(Saved entries)
------------------------------
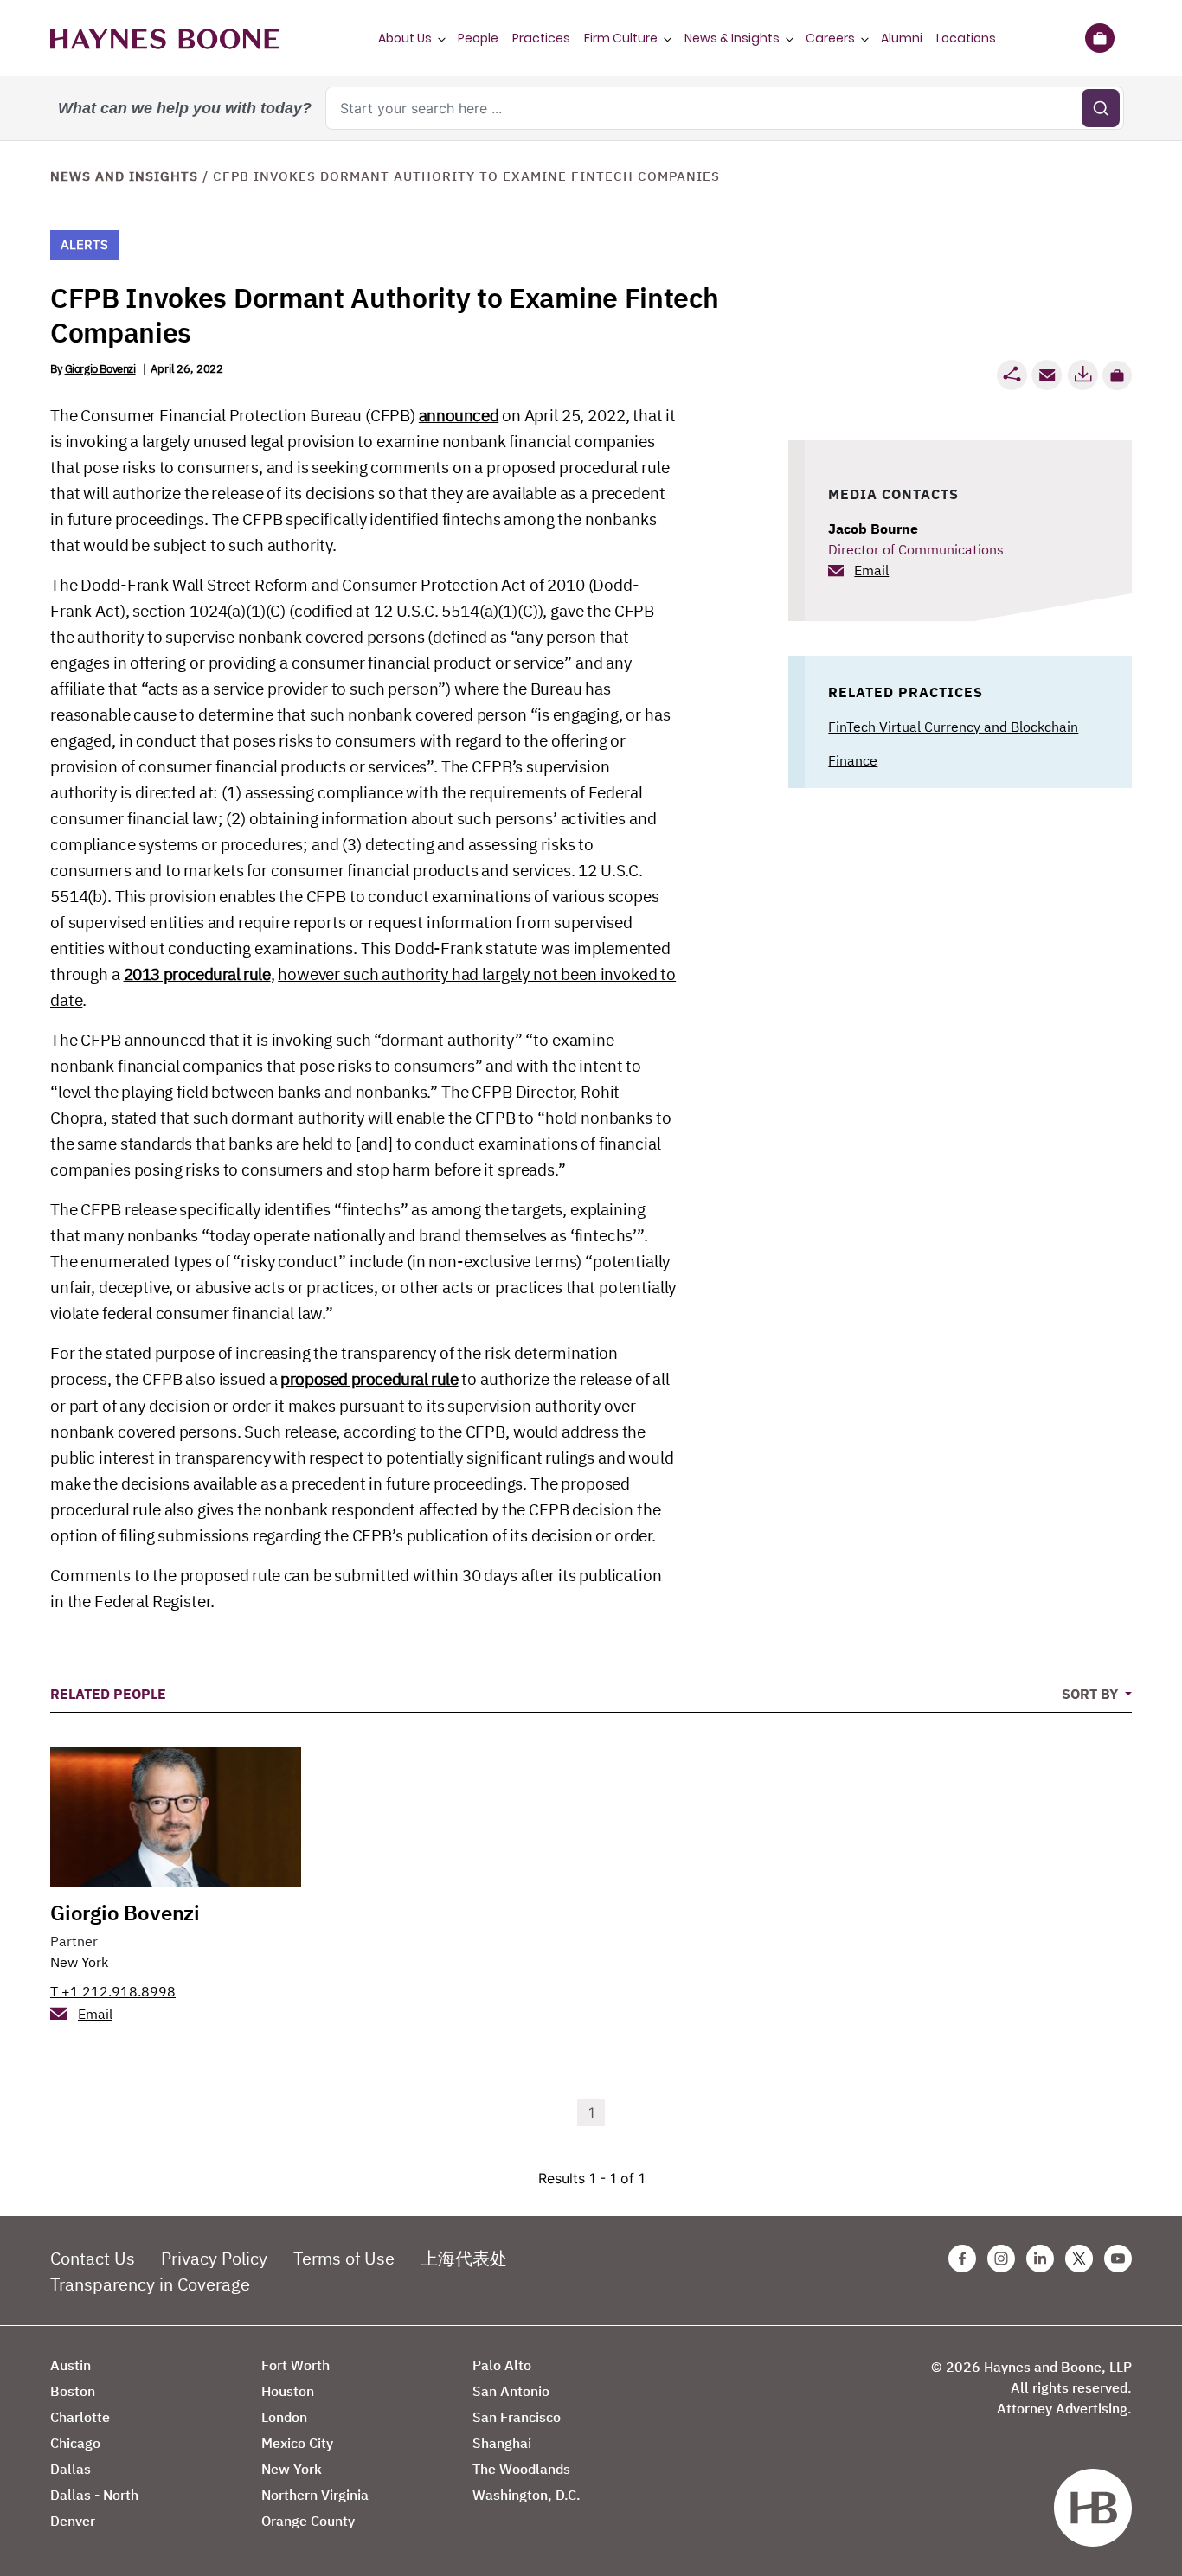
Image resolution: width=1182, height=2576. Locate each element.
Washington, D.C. (526, 2494)
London (284, 2416)
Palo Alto (501, 2365)
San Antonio (510, 2391)
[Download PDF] (1082, 375)
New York (79, 1961)
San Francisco (516, 2416)
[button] (1117, 375)
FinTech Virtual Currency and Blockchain (953, 726)
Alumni (901, 38)
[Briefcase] (1099, 38)
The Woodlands (521, 2468)
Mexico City (297, 2442)
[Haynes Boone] (164, 38)
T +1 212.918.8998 (113, 1991)
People (478, 38)
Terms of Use (344, 2258)
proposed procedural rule (369, 1378)
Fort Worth (295, 2365)
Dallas (70, 2468)
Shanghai (501, 2442)
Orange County (308, 2520)
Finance (852, 760)
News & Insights (732, 38)
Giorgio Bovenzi (100, 369)
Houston (287, 2391)
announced (458, 415)
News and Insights (124, 176)
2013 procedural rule (197, 974)
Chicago (75, 2442)
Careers (830, 38)
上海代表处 (464, 2258)
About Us (405, 38)
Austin (70, 2365)
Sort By (1091, 1693)
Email (871, 570)
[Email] (1047, 375)
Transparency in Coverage (150, 2284)
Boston (72, 2391)
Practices (541, 38)
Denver (72, 2520)
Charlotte (80, 2416)
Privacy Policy (214, 2258)
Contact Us (92, 2258)
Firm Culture (621, 38)
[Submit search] (1101, 108)
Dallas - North (94, 2494)
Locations (966, 38)
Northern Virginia (315, 2494)
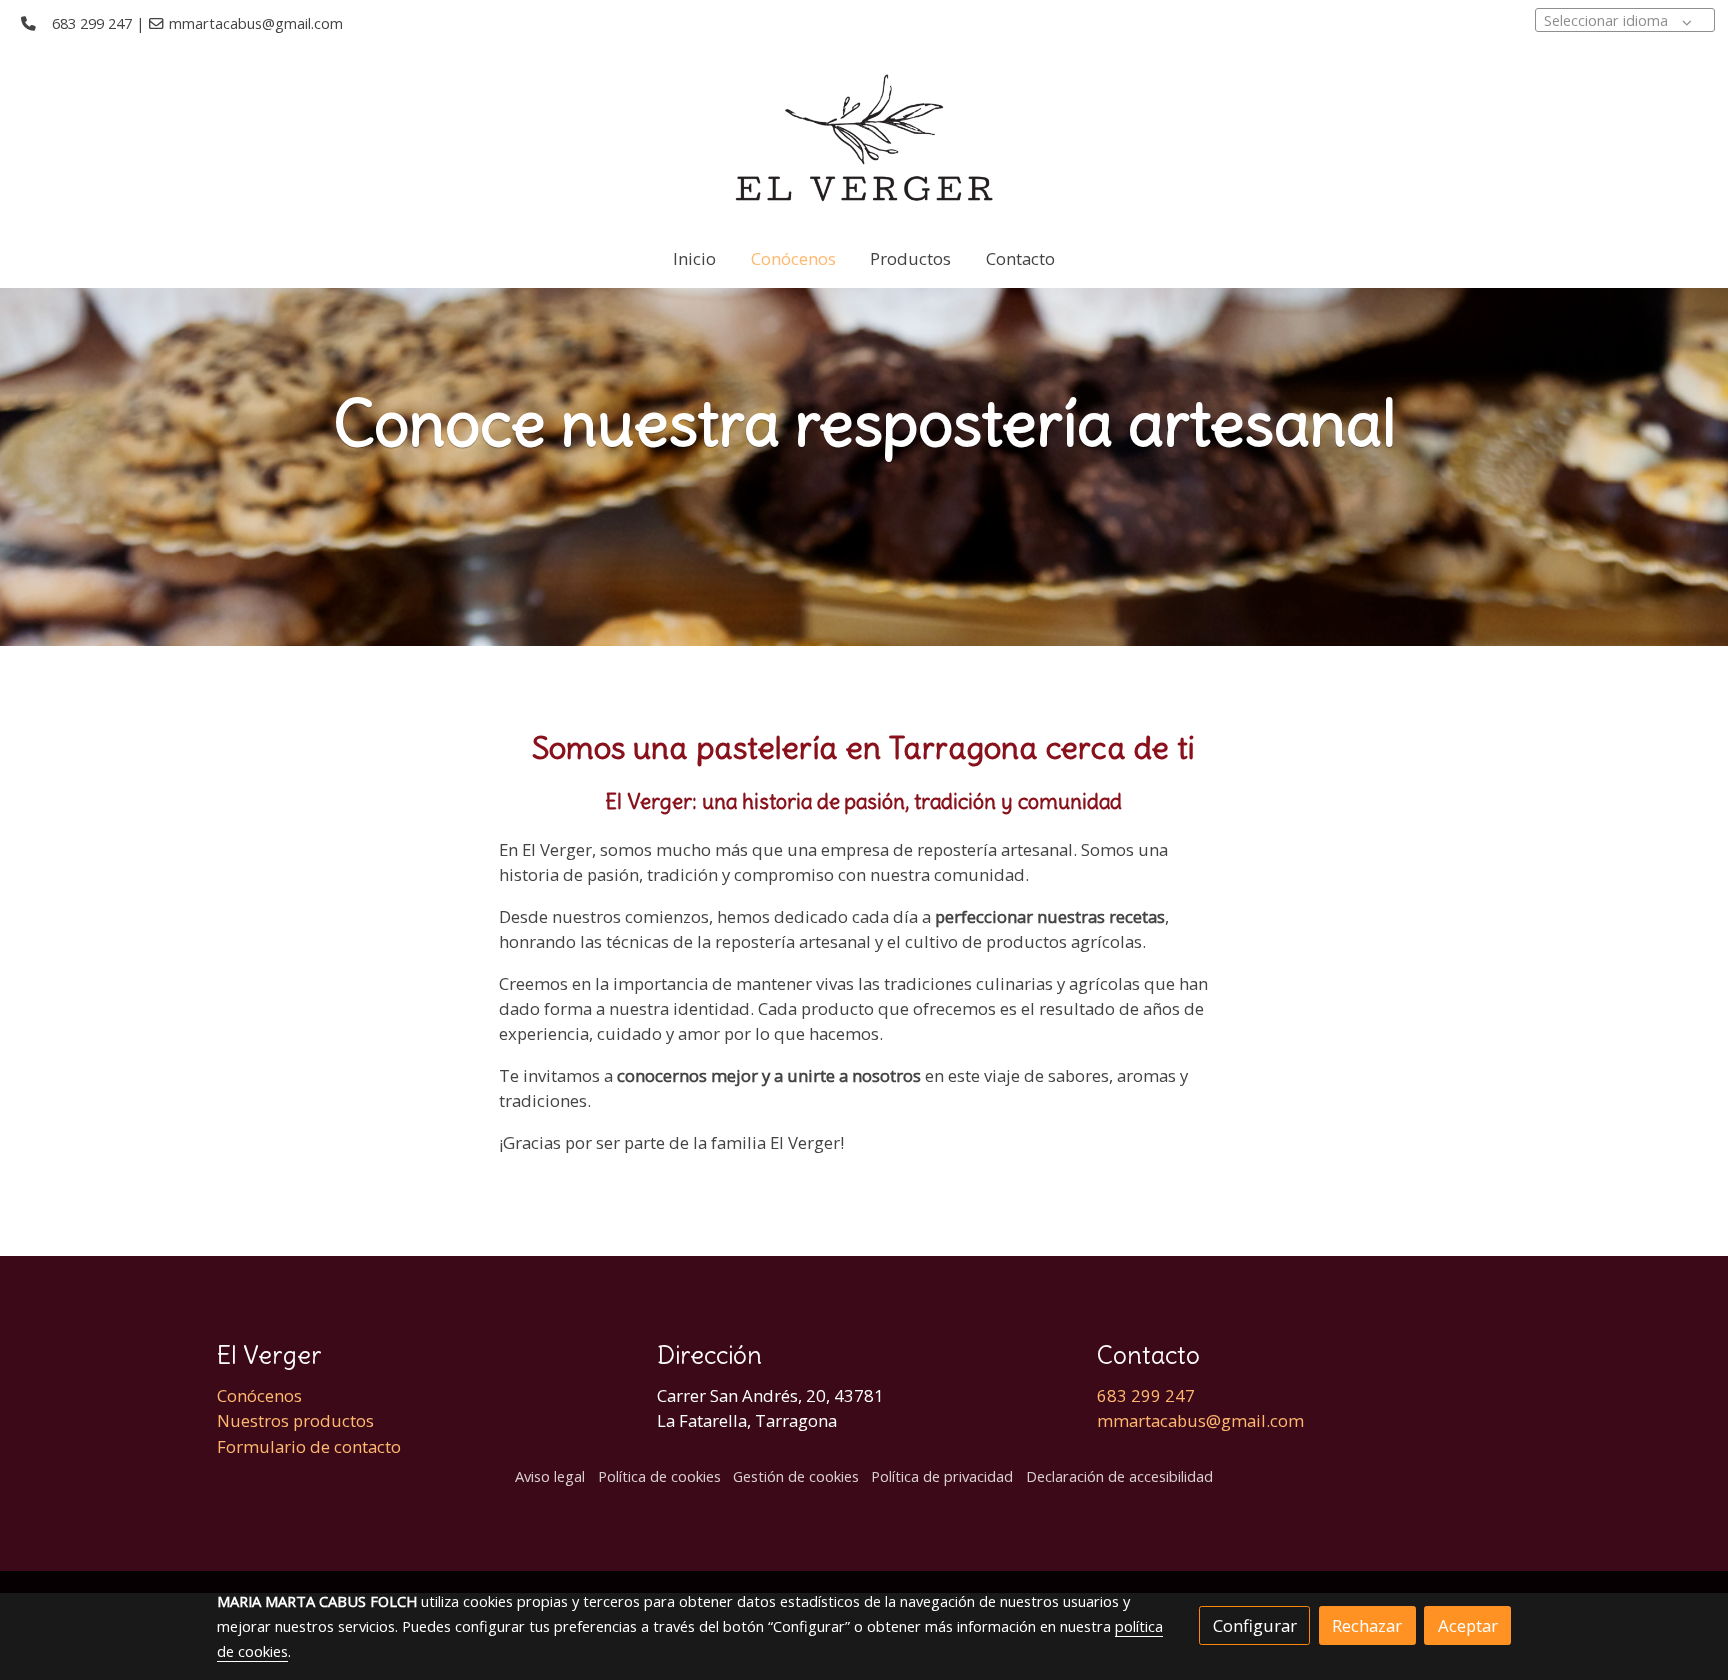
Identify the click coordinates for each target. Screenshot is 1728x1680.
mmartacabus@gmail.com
------------------------------
- ACTIVITY -
Tell me how many lines of the records include the word "rule", replying with the number alone.

- RESPONSE TO THIS TASK -
2